#### PROBLEM TO WORK ON
In the entries below, the lines from the one with "Collapse the Investeringar" through the one with "Select the Moreirense" are to be copied exactly; both ends count.

#### AVAILABLE RECORDS
= = = = =

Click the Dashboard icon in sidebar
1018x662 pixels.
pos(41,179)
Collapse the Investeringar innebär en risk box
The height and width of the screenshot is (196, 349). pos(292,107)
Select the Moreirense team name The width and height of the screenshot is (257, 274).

= = = = =

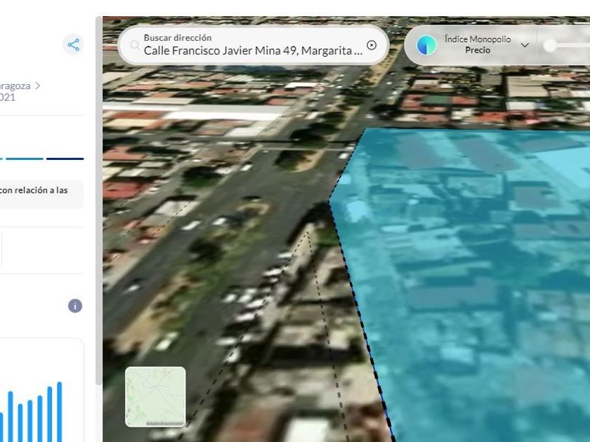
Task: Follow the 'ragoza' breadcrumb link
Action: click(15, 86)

= = = = =

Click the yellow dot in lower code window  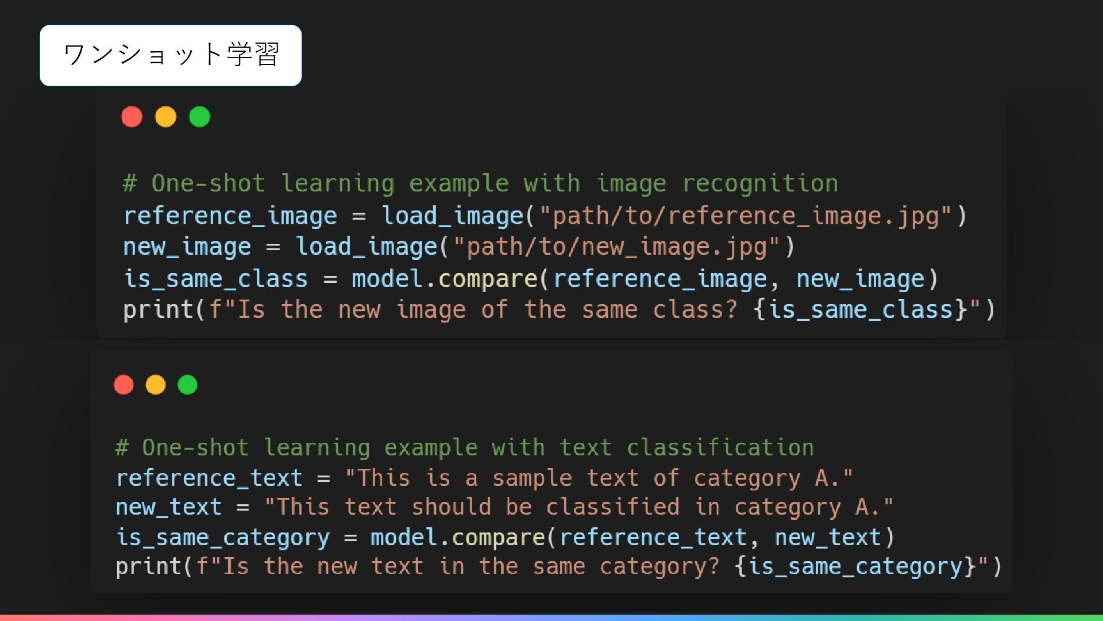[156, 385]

= = = = =

#### SOLUTION BELOW
Collapse the Investeringar innebär en risk box
The height and width of the screenshot is (196, 349). pos(292,107)
Select the Moreirense team name The width and height of the screenshot is (257, 274).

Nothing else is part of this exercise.